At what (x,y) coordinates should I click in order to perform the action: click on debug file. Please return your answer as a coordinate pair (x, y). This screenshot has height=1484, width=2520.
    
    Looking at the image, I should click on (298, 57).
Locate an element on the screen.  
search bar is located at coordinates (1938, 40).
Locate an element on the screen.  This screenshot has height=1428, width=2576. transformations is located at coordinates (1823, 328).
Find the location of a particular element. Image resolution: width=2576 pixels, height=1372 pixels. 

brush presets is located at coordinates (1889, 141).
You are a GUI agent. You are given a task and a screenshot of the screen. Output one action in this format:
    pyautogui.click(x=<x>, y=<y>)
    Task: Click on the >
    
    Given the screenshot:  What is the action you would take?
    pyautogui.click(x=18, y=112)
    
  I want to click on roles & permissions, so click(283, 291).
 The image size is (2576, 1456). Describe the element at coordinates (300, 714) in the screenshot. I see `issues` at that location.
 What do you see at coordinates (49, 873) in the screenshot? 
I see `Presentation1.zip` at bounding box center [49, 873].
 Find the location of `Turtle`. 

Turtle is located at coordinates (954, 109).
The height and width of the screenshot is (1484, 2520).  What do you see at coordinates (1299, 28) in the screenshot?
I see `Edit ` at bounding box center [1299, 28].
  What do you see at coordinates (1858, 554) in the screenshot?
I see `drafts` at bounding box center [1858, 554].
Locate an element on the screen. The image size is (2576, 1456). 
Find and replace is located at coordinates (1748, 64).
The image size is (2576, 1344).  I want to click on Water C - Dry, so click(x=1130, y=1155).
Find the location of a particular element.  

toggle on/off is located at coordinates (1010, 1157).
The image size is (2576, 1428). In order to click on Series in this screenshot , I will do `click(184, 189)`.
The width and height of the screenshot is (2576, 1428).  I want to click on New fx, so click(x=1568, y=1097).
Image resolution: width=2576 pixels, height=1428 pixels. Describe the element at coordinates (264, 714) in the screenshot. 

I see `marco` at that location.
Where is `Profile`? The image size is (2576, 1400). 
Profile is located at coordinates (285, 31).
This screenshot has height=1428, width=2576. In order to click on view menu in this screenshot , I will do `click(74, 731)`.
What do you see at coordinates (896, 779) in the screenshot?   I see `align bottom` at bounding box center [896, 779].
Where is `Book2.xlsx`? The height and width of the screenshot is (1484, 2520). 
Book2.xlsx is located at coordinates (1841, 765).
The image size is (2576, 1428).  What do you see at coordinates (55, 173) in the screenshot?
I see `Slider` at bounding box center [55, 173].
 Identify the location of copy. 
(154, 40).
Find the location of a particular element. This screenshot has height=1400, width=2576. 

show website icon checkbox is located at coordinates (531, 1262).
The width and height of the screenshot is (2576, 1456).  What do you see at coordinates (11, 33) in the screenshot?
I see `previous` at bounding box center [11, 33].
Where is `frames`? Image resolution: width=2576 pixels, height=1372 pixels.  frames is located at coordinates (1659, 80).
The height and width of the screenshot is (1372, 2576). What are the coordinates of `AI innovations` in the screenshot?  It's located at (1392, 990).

> To be done: Rewrite all the entries above, putting "Point out a specific element" wherever "Find the location of a particular element" appears and leaving everything else unchanged.

> Exercise output:
At what (x,y) coordinates should I click in order to perform the action: click on debug file. Please return your answer as a coordinate pair (x, y). This screenshot has height=1484, width=2520.
    
    Looking at the image, I should click on (298, 57).
Locate an element on the screen.  
search bar is located at coordinates (1938, 40).
Locate an element on the screen.  This screenshot has height=1428, width=2576. transformations is located at coordinates (1823, 328).
Point out a specific element. Image resolution: width=2576 pixels, height=1372 pixels. 

brush presets is located at coordinates (1889, 141).
You are a GUI agent. You are given a task and a screenshot of the screen. Output one action in this format:
    pyautogui.click(x=<x>, y=<y>)
    Task: Click on the >
    
    Given the screenshot:  What is the action you would take?
    pyautogui.click(x=18, y=112)
    
  I want to click on roles & permissions, so click(283, 291).
 The image size is (2576, 1456). Describe the element at coordinates (300, 714) in the screenshot. I see `issues` at that location.
 What do you see at coordinates (49, 873) in the screenshot? 
I see `Presentation1.zip` at bounding box center [49, 873].
 Find the location of `Turtle`. 

Turtle is located at coordinates (954, 109).
The height and width of the screenshot is (1484, 2520).  What do you see at coordinates (1299, 28) in the screenshot?
I see `Edit ` at bounding box center [1299, 28].
  What do you see at coordinates (1858, 554) in the screenshot?
I see `drafts` at bounding box center [1858, 554].
Locate an element on the screen. The image size is (2576, 1456). 
Find and replace is located at coordinates (1748, 64).
The image size is (2576, 1344).  I want to click on Water C - Dry, so click(x=1130, y=1155).
Point out a specific element.  

toggle on/off is located at coordinates (1010, 1157).
The image size is (2576, 1428). In order to click on Series in this screenshot , I will do `click(184, 189)`.
The width and height of the screenshot is (2576, 1428).  I want to click on New fx, so click(x=1568, y=1097).
Image resolution: width=2576 pixels, height=1428 pixels. Describe the element at coordinates (264, 714) in the screenshot. 

I see `marco` at that location.
Where is `Profile`? The image size is (2576, 1400). 
Profile is located at coordinates (285, 31).
This screenshot has height=1428, width=2576. In order to click on view menu in this screenshot , I will do `click(74, 731)`.
What do you see at coordinates (896, 779) in the screenshot?   I see `align bottom` at bounding box center [896, 779].
Where is `Book2.xlsx`? The height and width of the screenshot is (1484, 2520). 
Book2.xlsx is located at coordinates (1841, 765).
The image size is (2576, 1428).  What do you see at coordinates (55, 173) in the screenshot?
I see `Slider` at bounding box center [55, 173].
 Identify the location of copy. 
(154, 40).
Point out a specific element. This screenshot has height=1400, width=2576. 

show website icon checkbox is located at coordinates (531, 1262).
The width and height of the screenshot is (2576, 1456).  What do you see at coordinates (11, 33) in the screenshot?
I see `previous` at bounding box center [11, 33].
Where is `frames`? Image resolution: width=2576 pixels, height=1372 pixels.  frames is located at coordinates (1659, 80).
The height and width of the screenshot is (1372, 2576). What are the coordinates of `AI innovations` in the screenshot?  It's located at (1392, 990).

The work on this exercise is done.